Lorsqu’on lui a demandé ce que le féminisme signifiait pour elle, elle a partagé: « Pour moi, le féminisme signifie solidarité et bienveillance. Garder le silence face à la souffrance des autres, c’est accepter qu’un jour cette injustice puisse aussi nous atteindre à notre tour. C’est pourquoi je choisis de m’engager, non seulement pour me défendre moi-même, mais aussi pour prévenir la répétition de telles situations et protéger chacun de nous. »
En exil, la musique s’est de nouveau imposée dans sa vie. Ce qui avait d’abord été un moyen intime de reconstruction est rapidement devenu un vecteur de mouvement. Elle s’est mise à composer des chansons — des textes façonnés par la douleur, portés par des mélodies exprimant la force, la résistance et l’espoir. L’une de ses compositions à caractère révolutionnaire a été intégrée à la « Blood Money Campaign », devenant un hymne de protestation largement relayé au sein des réseaux de la résistance au Myanmar. Une autre chanson, « Tattoo Revolution », a été diffusée sur NUG Radio, renforçant ainsi la portée de son engagement artistique et politique.
Plus tôt cette année, à Mae Sot, elle a participé à une session de bien-être au cours de laquelle elle est entrée pour la première fois en contact avec une communauté de femmes en exil, soutenue par Exile Hub.

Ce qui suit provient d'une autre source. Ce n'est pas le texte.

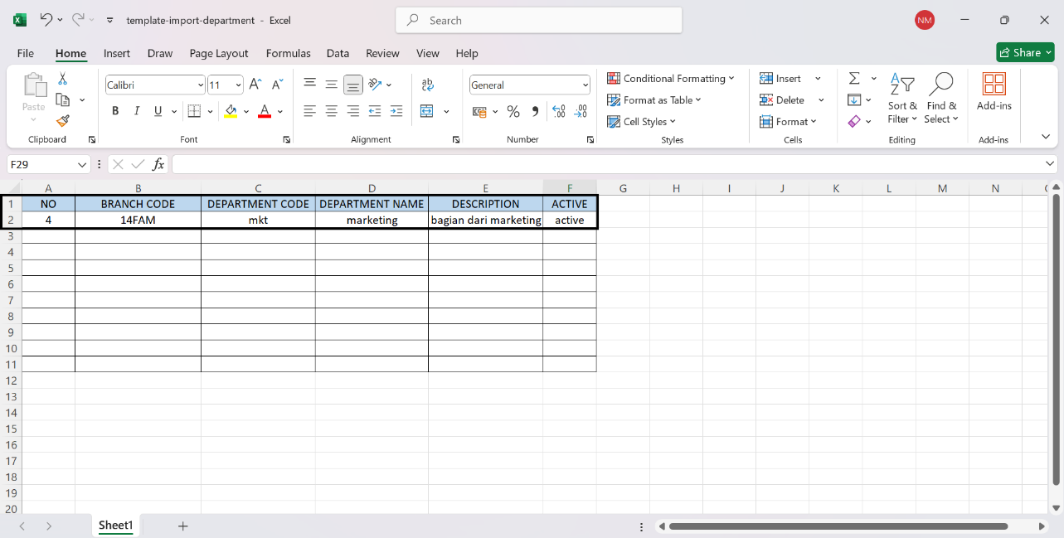Open the Add-ins icon
This screenshot has height=538, width=1064.
tap(994, 91)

Par la suite, lors d’une Résidence féministe, elle a découvert un profond sentiment de sororité et de solidarité auprès d’autres femmes ayant fui la répression au Myanmar. Grâce au soutien d’une bourse de narration féministe (Feminist Storytelling Grant), elle développe aujourd’hui The Phoenixes, une série de clips musicaux qui célèbre la force, la résilience et la créativité des femmes du Myanmar en exil.
Évoquant son parcours, elle a confié « Ce projet m’a permis de trouver l’espace pour chanter mes propres compositions, perfectionner mon art et soutenir mes amies dans la poursuite de leurs rêves aussi. »
Actuellement, Elizabeth poursuit son parcours de guérison, porté par le rythme, la résistance et un espoir radical. Son histoire nous rappelle que, même lorsqu’elles sont réduites au silence, les voix des femmes peuvent s’élever en musique, en courage et en lumière — pour inspirer et accompagner celles et ceux qui traversent l’obscurité.